When is my child actually old enough to have his or her own smartphone? It is not easy to give an answer to the question that is valid for every child. This is because, in addition to the usefulness of the smartphone, your child’s stage of development also plays a role in the decision. They know it best and can assess its media experience and general sense of responsibility.
If you’re considering whether your child is ready for his or her own smartphone, here are a few things to think about:
klicksafe has compiled these and other questions in a checklist for parents to tick off. If you are unsure, your child can first use a very simple cell phone without Internet access. Sooner or later, however, you should allow your child to have their own smartphone.
For many parents, the move from elementary to secondary school is an opportune time to purchase a smartphone. Many children then have a longer way to school, which they often do alone. They can quickly make contact via a cell phone or smartphone – if necessary.
Constant accessibility between you and your child should not be the main reason for a smartphone. For older children and young people in particular, probably the most important reason for having their own smartphone is to keep in touch with their friends and to have a say, for example, when it comes to the latest apps. Peer influence plays an increasingly important role as people age.
Teach your child that it is important to be careful and aware of how you handle your own data. Talk about what serious problems might otherwise result. Inform yourself or together with your child about data protection and safety on the Internet. Discuss together which apps your daughter or son is allowed to use and which not for now. Pay attention to age ratings of apps and enable security settings on the device.
Conflicts, e.g. disputes, can also sometimes degenerate much more quickly via communication on the Internet and false information can be spread more easily – your child should be aware of this. You should discuss problems such as chain letters, sexting, and cyberbullying in detail.
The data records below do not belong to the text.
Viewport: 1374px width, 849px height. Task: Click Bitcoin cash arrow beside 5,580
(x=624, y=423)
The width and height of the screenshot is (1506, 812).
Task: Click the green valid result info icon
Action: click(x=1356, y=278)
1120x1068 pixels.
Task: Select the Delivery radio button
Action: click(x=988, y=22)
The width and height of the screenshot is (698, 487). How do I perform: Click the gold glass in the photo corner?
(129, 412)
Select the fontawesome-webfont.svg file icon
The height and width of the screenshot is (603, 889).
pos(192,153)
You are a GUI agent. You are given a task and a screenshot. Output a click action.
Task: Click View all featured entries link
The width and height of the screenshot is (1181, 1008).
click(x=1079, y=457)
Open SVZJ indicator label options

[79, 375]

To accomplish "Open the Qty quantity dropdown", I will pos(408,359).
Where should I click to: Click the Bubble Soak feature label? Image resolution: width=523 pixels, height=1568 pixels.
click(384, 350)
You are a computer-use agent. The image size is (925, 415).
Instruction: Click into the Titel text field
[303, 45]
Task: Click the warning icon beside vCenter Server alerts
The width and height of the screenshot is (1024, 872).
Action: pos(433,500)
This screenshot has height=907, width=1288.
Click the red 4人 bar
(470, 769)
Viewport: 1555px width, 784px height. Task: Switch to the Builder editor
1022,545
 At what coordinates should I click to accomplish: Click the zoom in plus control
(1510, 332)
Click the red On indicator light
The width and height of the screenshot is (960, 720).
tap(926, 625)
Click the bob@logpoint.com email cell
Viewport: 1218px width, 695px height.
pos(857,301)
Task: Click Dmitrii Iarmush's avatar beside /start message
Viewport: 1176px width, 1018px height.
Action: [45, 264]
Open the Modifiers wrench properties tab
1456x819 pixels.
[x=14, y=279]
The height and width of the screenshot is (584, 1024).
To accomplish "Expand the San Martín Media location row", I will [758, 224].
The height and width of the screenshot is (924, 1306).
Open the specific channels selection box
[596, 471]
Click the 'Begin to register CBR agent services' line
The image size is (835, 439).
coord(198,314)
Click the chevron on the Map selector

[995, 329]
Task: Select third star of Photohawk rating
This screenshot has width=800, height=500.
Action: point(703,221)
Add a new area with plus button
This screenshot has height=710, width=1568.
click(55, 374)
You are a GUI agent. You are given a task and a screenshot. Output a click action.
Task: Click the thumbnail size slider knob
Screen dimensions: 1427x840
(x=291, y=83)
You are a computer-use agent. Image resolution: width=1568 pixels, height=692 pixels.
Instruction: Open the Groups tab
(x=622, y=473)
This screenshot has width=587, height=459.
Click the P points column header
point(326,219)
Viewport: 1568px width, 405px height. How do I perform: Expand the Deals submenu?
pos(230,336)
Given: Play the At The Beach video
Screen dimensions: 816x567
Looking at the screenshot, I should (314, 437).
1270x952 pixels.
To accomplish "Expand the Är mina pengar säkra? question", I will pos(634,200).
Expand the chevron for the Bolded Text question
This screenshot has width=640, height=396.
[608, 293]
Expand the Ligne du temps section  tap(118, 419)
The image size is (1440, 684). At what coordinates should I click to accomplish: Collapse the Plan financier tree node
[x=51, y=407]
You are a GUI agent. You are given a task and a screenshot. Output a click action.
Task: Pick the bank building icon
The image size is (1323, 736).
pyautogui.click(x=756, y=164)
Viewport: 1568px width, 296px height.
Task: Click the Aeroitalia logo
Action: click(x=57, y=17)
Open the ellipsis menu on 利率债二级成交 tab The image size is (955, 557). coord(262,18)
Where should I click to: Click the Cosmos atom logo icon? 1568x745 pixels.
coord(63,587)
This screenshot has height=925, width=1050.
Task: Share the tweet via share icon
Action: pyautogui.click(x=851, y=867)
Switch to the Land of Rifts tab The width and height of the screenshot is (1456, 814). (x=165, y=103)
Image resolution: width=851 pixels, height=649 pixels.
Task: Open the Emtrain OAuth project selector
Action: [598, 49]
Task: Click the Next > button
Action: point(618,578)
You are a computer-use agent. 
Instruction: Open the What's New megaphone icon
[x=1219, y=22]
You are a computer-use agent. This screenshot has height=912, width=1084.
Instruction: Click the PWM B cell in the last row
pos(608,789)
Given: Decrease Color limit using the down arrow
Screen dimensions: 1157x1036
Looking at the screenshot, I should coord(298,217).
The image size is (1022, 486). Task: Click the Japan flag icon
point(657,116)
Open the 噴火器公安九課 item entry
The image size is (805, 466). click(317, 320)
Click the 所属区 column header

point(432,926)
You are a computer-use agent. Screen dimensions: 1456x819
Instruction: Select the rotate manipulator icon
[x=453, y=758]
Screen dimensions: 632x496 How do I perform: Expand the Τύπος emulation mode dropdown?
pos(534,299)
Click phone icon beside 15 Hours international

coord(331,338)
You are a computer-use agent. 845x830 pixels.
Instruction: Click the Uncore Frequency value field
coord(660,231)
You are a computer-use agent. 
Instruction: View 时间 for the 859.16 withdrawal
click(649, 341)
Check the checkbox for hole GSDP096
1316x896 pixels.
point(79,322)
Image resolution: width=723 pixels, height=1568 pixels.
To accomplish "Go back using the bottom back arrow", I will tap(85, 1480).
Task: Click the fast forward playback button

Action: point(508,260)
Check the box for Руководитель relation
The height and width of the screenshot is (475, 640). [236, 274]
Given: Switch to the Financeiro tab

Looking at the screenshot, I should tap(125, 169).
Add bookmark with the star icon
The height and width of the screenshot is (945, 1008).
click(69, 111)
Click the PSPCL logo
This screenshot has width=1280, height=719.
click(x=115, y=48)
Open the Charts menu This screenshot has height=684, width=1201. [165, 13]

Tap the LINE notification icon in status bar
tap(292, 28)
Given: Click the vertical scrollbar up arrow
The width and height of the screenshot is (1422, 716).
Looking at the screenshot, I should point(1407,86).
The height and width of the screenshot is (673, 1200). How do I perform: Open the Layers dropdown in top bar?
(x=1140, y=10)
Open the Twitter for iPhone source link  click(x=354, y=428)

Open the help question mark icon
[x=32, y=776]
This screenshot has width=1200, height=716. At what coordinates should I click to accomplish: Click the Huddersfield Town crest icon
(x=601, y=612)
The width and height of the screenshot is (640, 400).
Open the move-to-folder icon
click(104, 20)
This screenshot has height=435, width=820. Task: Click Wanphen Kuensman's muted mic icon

Your child’s smartphone doesn’t have to come with a flat-rate contract. Depending on the provider, a monthly decision can be made as to whether there should be a data volume for the Internet and how large it is. It is also possible to have a warning displayed when a certain amount of data is used. This way, your child will notice how much the cell phone is actually used. Settings in the smartphone can also create awareness of screen time. For more tips on which apps you can use to make your child’s cell phone use safer, check out our post on this.
It can also be helpful to consult with other parents. Because most of the time, they face the same questions. Most importantly, you should guide your child in their media use and educate them about potential challenges and risks. Even before deciding to get your own smartphone, talk to your child about it.
Try to lead by example. Also, explain to your child if you have concerns and agree on rules for using the device.
It’s important to stay in the conversation and regularly address decisions for or against certain apps and negotiate new arrangements. Don’t abuse your child’s trust by secretly checking the cell phone – a frank conversation is the better way.